● Prompt:
Beginning with the line that contains "At what coordinates", print each line to the end of the data exactly. Omit the pictures.

● Data for the task:

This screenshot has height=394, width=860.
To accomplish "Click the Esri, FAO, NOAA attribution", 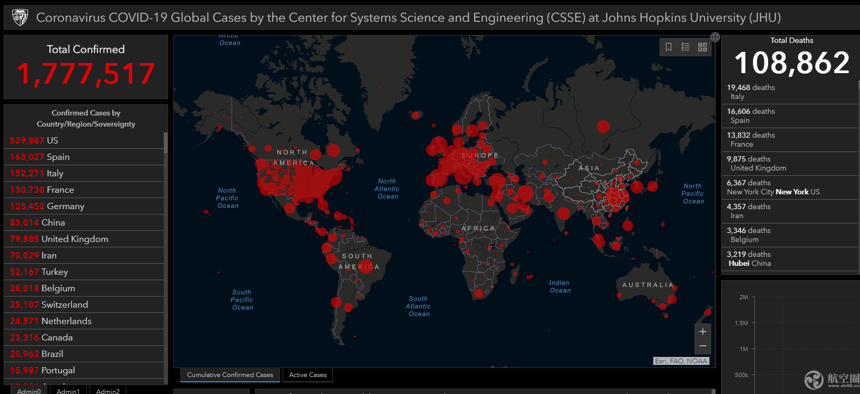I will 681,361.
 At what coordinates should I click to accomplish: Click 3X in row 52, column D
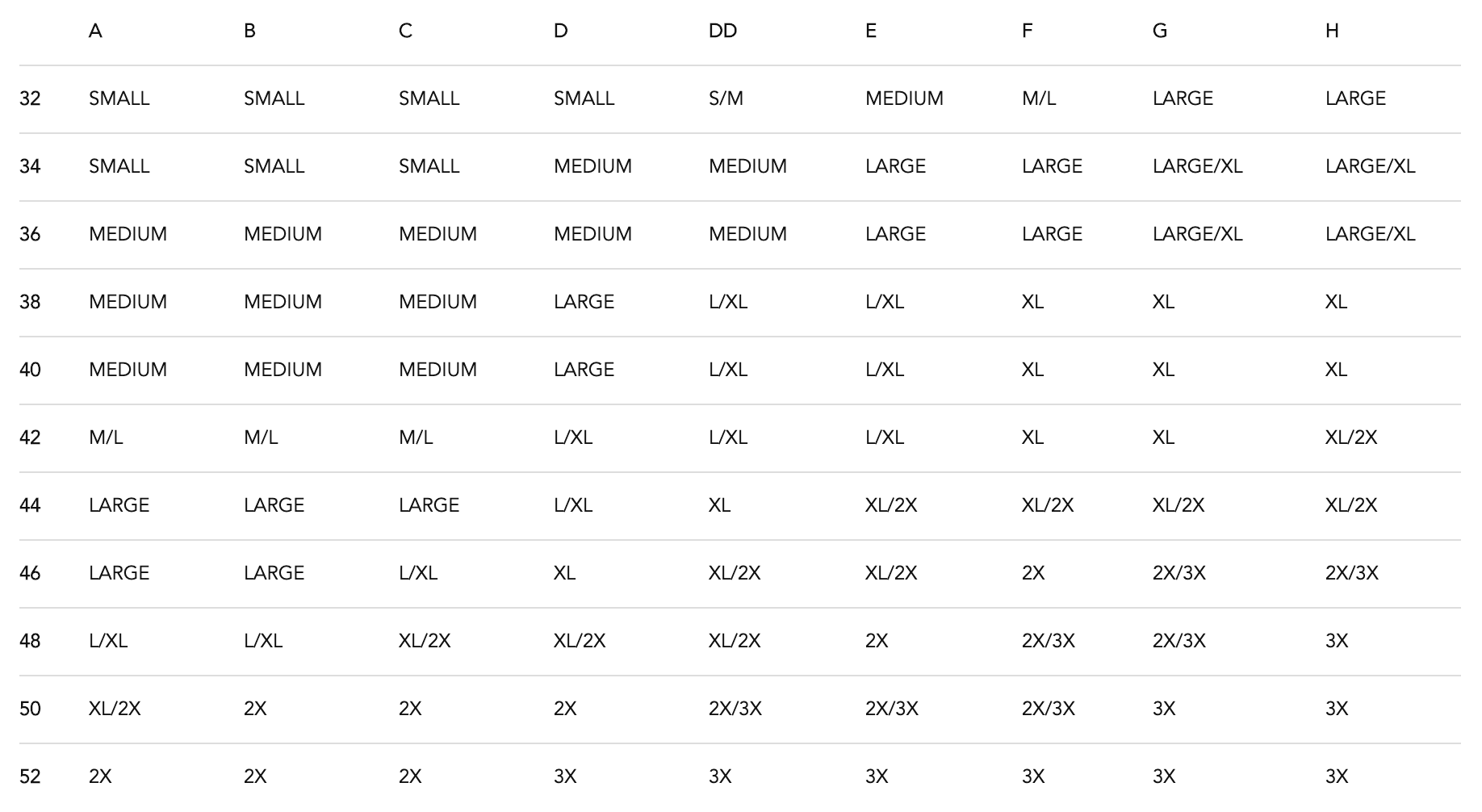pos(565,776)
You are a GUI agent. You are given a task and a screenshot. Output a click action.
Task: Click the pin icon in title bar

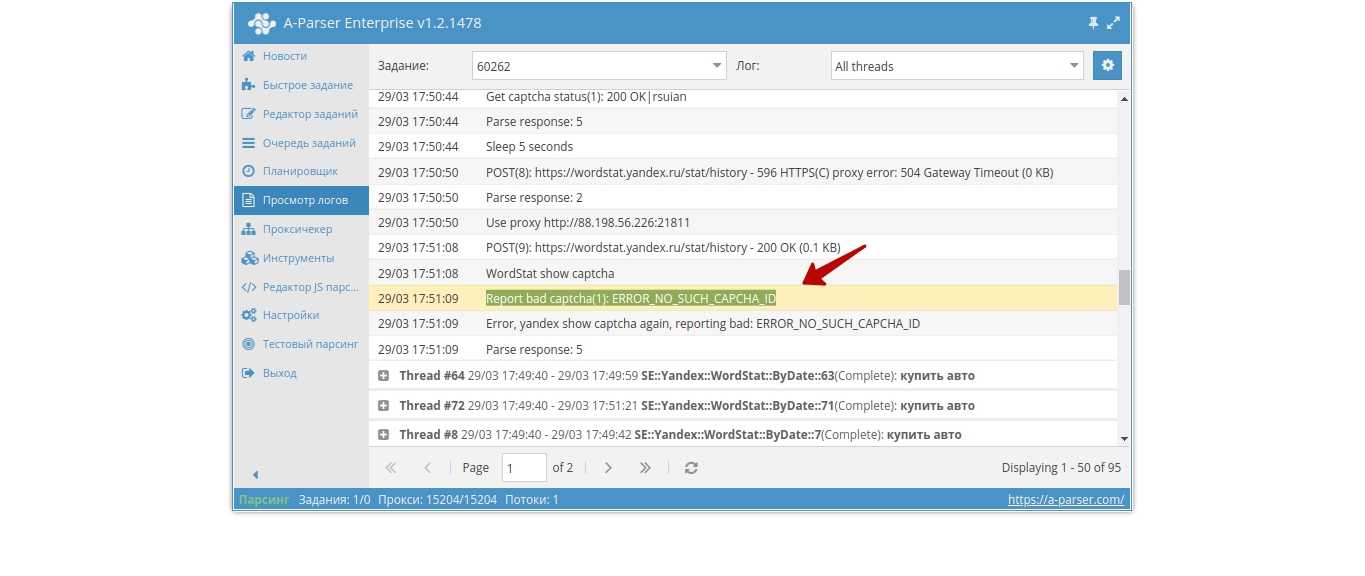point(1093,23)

● Result:
 At what coordinates should I click to accomplish: Click 3X in row 52, column D
pos(565,776)
You are a GUI agent. You are given a task and a screenshot. Output a click action.
Task: Click the pin icon in title bar

point(1093,23)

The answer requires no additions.